* Directions for this task *
Set out the listing word for word. End with the line that contains "Given: Open File Explorer from the taskbar".

(Data)

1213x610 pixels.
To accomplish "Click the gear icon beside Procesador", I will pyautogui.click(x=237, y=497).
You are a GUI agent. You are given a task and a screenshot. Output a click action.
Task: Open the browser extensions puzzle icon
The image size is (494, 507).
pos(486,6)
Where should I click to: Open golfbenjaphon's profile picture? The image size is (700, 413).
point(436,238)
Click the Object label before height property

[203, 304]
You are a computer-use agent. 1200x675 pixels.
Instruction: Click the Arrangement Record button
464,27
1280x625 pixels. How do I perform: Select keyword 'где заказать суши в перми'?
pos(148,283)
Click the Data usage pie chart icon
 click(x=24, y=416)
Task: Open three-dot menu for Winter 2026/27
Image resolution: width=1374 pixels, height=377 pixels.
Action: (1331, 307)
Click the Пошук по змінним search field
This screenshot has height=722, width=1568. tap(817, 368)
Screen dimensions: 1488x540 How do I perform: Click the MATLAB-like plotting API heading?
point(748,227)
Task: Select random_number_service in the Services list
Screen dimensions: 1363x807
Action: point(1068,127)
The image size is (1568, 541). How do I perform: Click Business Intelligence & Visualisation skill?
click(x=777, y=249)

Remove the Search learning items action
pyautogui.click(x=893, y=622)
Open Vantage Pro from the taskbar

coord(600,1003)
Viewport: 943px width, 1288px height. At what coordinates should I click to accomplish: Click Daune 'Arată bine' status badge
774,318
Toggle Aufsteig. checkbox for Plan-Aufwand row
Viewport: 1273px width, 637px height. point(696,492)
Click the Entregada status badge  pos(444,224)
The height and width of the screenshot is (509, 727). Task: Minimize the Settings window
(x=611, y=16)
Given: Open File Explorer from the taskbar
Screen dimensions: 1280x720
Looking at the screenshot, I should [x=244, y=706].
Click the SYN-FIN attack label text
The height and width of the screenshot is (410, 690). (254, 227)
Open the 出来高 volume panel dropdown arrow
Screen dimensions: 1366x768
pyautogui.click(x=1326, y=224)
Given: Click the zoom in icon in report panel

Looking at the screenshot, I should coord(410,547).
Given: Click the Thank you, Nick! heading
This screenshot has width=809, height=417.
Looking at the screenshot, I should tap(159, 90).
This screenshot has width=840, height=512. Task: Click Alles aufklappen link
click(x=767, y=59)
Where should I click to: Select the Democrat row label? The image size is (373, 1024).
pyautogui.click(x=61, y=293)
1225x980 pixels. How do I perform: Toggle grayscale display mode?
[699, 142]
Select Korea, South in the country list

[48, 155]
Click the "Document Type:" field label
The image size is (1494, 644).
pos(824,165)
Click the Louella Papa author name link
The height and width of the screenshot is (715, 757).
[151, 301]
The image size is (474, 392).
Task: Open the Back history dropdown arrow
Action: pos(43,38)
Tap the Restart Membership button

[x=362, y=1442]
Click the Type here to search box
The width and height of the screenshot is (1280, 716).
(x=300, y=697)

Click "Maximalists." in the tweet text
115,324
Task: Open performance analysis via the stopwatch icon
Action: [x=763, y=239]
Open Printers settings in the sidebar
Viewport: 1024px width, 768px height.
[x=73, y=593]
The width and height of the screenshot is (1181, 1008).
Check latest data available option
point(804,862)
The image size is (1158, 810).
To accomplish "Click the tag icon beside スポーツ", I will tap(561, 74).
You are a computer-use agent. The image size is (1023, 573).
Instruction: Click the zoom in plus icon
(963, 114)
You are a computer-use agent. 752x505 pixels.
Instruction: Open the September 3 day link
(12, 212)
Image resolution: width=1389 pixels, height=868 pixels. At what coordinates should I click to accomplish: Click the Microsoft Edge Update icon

(End Data)

* Written reply *
1213x610 pixels.
To accomplish "Click the gear icon beside Procesador", I will pyautogui.click(x=237, y=497).
You are a GUI agent. You are given a task and a screenshot. Output a click action.
Task: Open the browser extensions puzzle icon
The image size is (494, 507).
pos(486,6)
Where should I click to: Open golfbenjaphon's profile picture? The image size is (700, 413).
point(436,238)
Click the Object label before height property

[203, 304]
You are a computer-use agent. 1200x675 pixels.
Instruction: Click the Arrangement Record button
464,27
1280x625 pixels. How do I perform: Select keyword 'где заказать суши в перми'?
pos(148,283)
Click the Data usage pie chart icon
 click(x=24, y=416)
Task: Open three-dot menu for Winter 2026/27
Image resolution: width=1374 pixels, height=377 pixels.
Action: (1331, 307)
Click the Пошук по змінним search field
This screenshot has height=722, width=1568. tap(817, 368)
Screen dimensions: 1488x540 How do I perform: Click the MATLAB-like plotting API heading?
point(748,227)
Task: Select random_number_service in the Services list
Screen dimensions: 1363x807
Action: point(1068,127)
The image size is (1568, 541). How do I perform: Click Business Intelligence & Visualisation skill?
click(x=777, y=249)

Remove the Search learning items action
pyautogui.click(x=893, y=622)
Open Vantage Pro from the taskbar

coord(600,1003)
Viewport: 943px width, 1288px height. At what coordinates should I click to accomplish: Click Daune 'Arată bine' status badge
774,318
Toggle Aufsteig. checkbox for Plan-Aufwand row
Viewport: 1273px width, 637px height. point(696,492)
Click the Entregada status badge  pos(444,224)
The height and width of the screenshot is (509, 727). Task: Minimize the Settings window
(x=611, y=16)
Given: Open File Explorer from the taskbar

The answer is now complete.